-- Listed records --
- Opening Delimiter -

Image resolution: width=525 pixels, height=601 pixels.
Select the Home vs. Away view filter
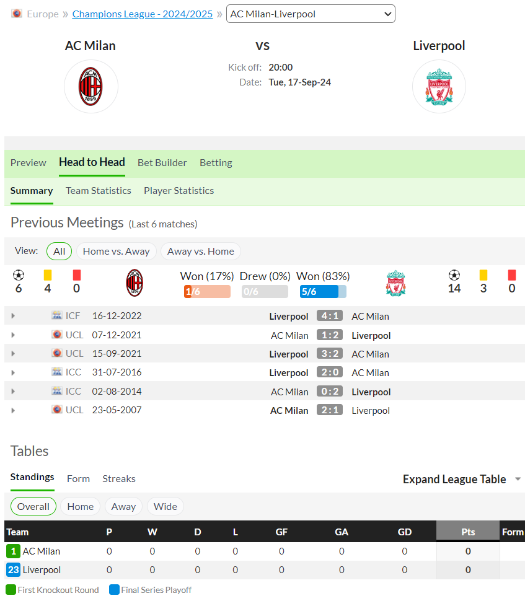[116, 252]
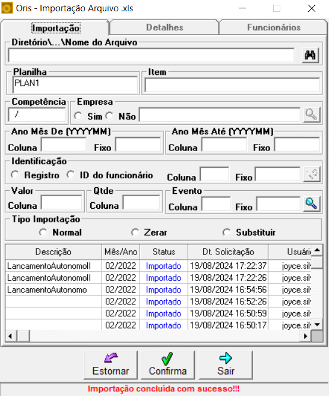Image resolution: width=329 pixels, height=396 pixels.
Task: Click the Confirma green checkmark button
Action: click(168, 365)
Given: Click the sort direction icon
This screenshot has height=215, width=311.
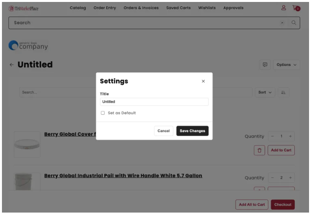Looking at the screenshot, I should point(284,92).
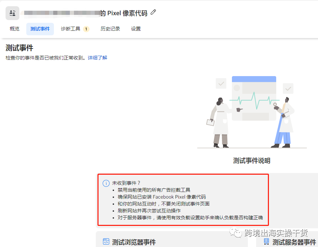Open the 设置 tab
This screenshot has width=318, height=247.
[135, 29]

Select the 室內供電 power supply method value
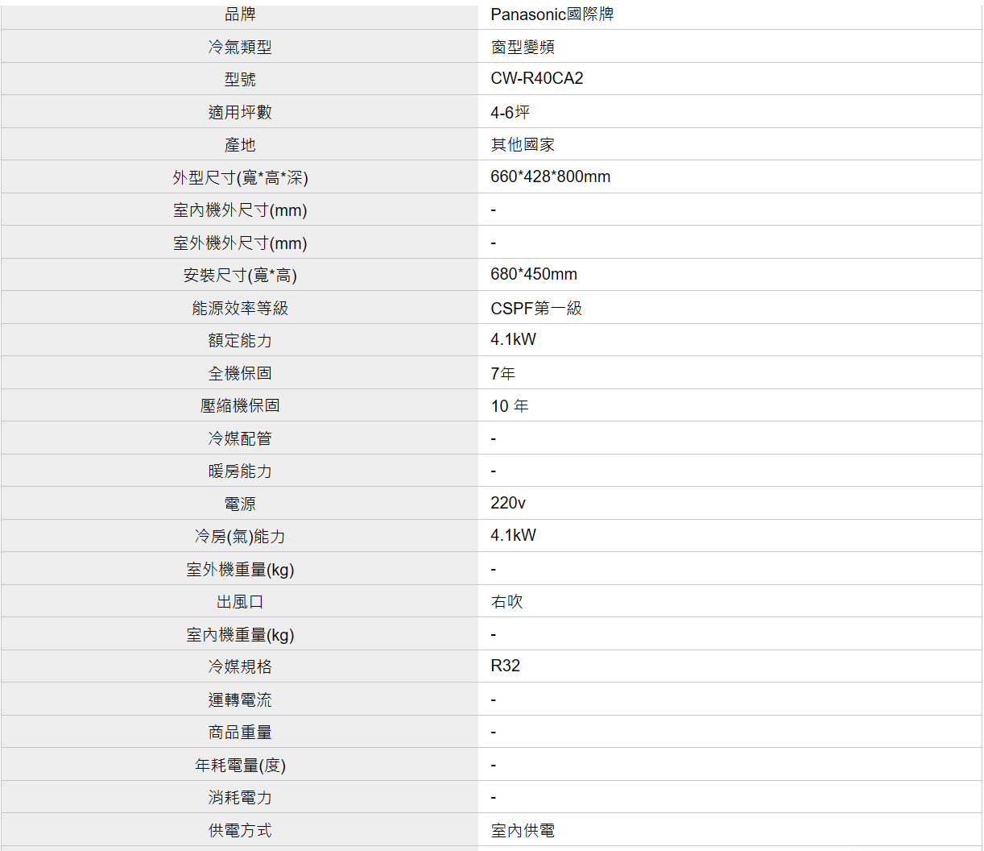tap(523, 831)
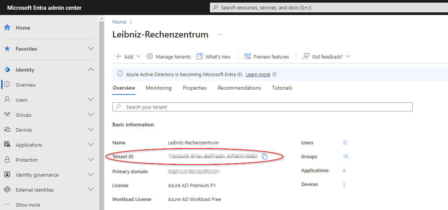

- Closing Delimiter -

-- What is expected --
Everything from the line containing "Given: Click the sort direction icon" to the last line of the listing above must be reproduced exactly, with no pictures included.

-- Final answer --
Given: Click the sort direction icon
This screenshot has height=215, width=311.
Looking at the screenshot, I should point(284,92).
Open the 设置 tab
This screenshot has width=318, height=247.
[135, 29]

Select the 室內供電 power supply method value
tap(523, 831)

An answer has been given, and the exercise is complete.